PVNS treatment

Dear Oldfatguy1, thanks for your input,

I am beginner and my experience of PVNS is around one month.

So for my understanding there are two ways for PVNS tratment.

1. do knee surgery,try to remove as much as possible, then do  Radiation in 6 weeks.

  I suppose after this treatment there should not be knee problem in 5-10 years....

  My question is why you take an 30 rounds of radiation?

2. go straight to open knee syno ectomy in lieu of radiation

For me it's better to choose the second option if everything can be done  properly during surgery.

although after surgery like you says there might be still an unreachable piece of the tumor that is too dangerous to mess with.

So this is question to doctors if it's possible PVNS treatment without radiation.

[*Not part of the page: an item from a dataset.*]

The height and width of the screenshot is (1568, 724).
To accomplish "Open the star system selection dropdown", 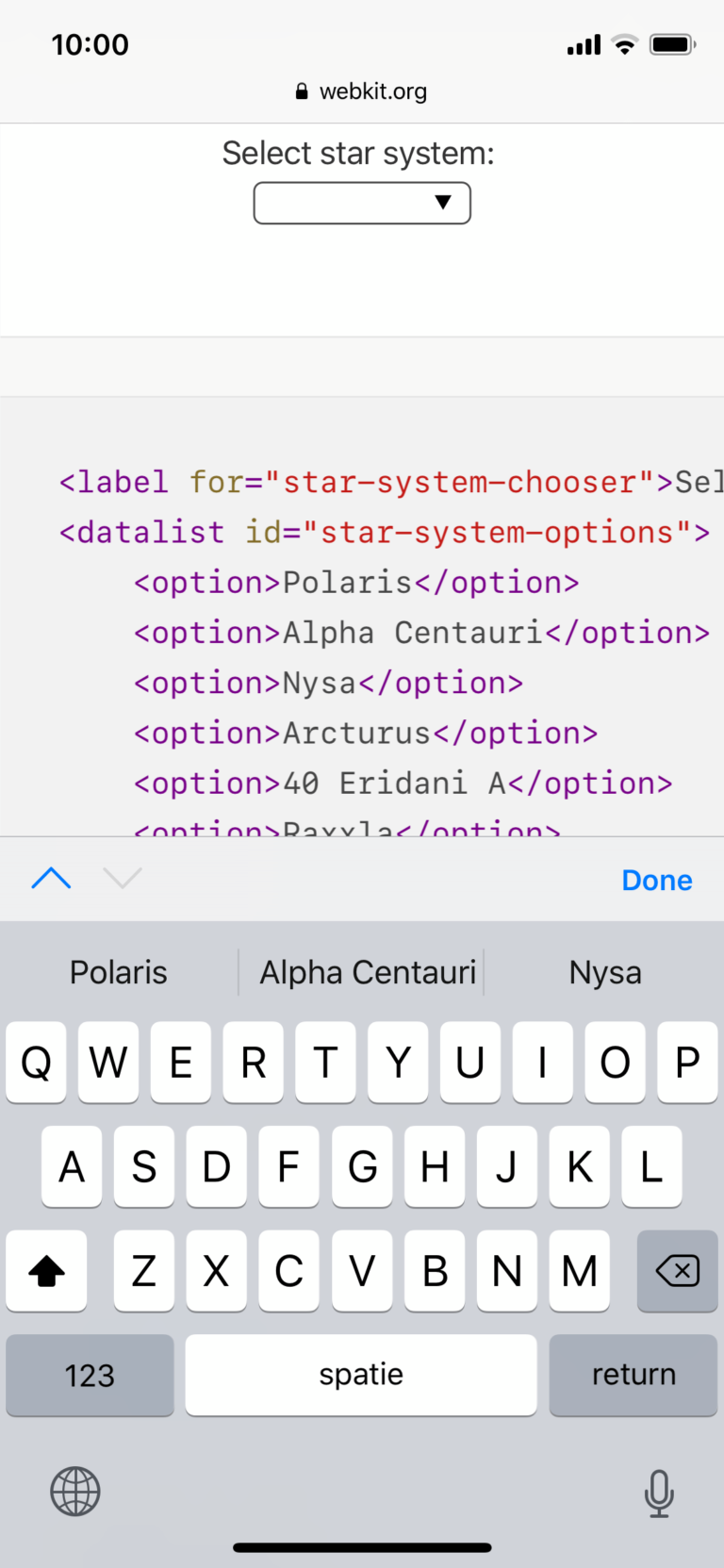I will click(x=362, y=203).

From other hand on our last metting doctor 5 times says "Belive me" that the treatment of Radiation is the best one and there should not be problem later.

 

There comes a point after asking all the questions someone, normally the specialist, has to tip the scales for the decision. I guess the one question I would have, how many cases of this have you seen a what is your 10 year success rate. Having had both radiation and surgeries AND still having the growth, I don't know for sure there are absolutes. I personally know of one case of a young girl that radiation and 13 synovectomies and it was moving from joint to joint. Anythingv you do is drastic and combined with the rarity of the beast, somewhat uncertain. It's hard to just say it's just a scrap shoot and you have go with the doc but that sometimes is the call. When it comes to joint problems everyone says their doc is the best in the business which unfortunately means someone is wrong, they can't all be the best in their field. It's a heavy weight to carry but for sure, a decision has to be made. Best wishes and hope that whatever you do works out for you. Incidentally, if you haven't already looked, there is a lot of both old and current info k n the internet

where are you located where do you get treatment?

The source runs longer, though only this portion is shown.